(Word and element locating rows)
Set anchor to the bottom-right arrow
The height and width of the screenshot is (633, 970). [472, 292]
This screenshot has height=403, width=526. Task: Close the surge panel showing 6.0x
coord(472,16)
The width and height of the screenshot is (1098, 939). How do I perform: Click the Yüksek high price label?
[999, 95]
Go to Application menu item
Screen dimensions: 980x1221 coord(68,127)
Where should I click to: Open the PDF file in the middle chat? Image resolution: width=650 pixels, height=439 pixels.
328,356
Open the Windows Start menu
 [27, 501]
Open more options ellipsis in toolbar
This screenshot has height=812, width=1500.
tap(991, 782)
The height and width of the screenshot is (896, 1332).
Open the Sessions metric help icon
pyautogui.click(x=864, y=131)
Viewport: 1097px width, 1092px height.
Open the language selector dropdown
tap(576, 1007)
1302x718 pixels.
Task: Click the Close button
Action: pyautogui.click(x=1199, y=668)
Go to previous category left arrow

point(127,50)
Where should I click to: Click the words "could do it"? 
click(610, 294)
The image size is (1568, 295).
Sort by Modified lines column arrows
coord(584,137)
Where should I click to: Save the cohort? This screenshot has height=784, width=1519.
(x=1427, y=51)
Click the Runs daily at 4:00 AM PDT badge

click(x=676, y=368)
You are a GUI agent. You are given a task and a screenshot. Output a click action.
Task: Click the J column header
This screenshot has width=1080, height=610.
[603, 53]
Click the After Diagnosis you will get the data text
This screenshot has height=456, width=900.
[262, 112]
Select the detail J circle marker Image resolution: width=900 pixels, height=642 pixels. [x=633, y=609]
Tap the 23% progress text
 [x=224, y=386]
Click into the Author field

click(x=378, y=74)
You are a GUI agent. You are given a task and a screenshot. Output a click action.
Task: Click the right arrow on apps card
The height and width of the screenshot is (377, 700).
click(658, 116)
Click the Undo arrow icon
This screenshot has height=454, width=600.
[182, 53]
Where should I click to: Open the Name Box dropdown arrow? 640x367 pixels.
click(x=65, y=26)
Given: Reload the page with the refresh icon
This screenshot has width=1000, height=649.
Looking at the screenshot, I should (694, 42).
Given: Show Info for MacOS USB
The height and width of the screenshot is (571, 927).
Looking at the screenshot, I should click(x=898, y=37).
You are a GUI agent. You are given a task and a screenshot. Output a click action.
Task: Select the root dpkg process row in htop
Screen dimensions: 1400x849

■ Problem statement
Pick out every row above that contains the word "should", and copy each one.

■ Written answer
Where should I click to: Open the PDF file in the middle chat? Image resolution: width=650 pixels, height=439 pixels.
Where should I click to: Click the words "could do it"? 
Where should I click to: Save the cohort? This screenshot has height=784, width=1519.
Where should I click to: Open the Name Box dropdown arrow? 640x367 pixels.
Looking at the screenshot, I should (694, 42).
Looking at the screenshot, I should click(x=898, y=37).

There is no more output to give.